Ich kenne Marita Spang als Autorin von Historienromanen, die mich bisher immer begeistert haben, vor allem wenn sie in meiner Heimat, dem Hunsrück, spielen. Dass sie unter ihrem Pseudonym Tessa Duncan auch Krimis schreibt, war mir absolut neu. Umso neugieriger war ich darauf, denn ihr Schreibstil ist absolut klasse.

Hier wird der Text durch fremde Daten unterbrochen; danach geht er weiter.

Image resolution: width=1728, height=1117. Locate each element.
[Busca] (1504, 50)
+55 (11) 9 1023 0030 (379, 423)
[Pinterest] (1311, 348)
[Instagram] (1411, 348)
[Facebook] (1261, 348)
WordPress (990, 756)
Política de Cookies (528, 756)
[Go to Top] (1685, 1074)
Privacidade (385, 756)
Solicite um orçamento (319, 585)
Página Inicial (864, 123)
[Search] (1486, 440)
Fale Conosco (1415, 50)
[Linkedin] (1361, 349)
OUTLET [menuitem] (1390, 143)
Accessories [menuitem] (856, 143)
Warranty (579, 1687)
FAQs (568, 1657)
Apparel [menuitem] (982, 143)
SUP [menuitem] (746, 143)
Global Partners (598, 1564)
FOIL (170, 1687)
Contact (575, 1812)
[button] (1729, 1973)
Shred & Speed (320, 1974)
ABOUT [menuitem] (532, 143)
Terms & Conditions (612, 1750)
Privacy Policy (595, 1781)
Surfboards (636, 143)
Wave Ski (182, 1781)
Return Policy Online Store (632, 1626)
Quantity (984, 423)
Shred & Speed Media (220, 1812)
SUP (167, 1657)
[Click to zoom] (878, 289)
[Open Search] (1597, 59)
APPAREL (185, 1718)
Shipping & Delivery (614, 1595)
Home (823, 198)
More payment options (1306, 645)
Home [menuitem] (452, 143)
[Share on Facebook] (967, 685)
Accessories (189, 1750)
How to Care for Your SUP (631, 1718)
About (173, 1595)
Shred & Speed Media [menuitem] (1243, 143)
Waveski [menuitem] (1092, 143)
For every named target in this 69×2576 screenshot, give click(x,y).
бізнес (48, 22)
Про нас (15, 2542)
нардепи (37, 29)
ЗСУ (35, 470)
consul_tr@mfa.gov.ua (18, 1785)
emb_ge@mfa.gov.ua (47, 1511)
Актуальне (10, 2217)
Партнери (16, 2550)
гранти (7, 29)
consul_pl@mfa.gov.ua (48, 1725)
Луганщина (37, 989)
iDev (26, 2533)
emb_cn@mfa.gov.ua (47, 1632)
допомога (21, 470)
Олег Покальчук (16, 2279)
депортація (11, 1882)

Der Krimi „Wer mit den Wölfen heult“ ist der 2. Band der Canterbury-Fälle um die Protagonistin Lily Brown und beruht auf wahren Verbrechen. Im vorliegenden Fall geht es um Rivalitäten im Polizeiumfeld. Martin Gordon und Clark Jarrett sind seit vielen Jahren Kollegen. Doch irgendwann ist aus Freundschaft Rivalität geworden. Bei einem Einsatz schießt Martin auf Clark. Er beteuert, es sei ein Versehen gewesen, Clark glaubt an versuchten Mord. Die Aufklärung des Vorfalls wird Therapeutin Lily Brown übertragen, die trotz ihrer psychologischen Erfahrung nicht dahinter kommt, was tatsächlich passiert ist. Als Martin spektakulär Selbstmord begeht, ist sie völlig geschockt, denn das hat sie nicht kommen sehen. Aber er hinterlässt Lily einen letzten Auftrag.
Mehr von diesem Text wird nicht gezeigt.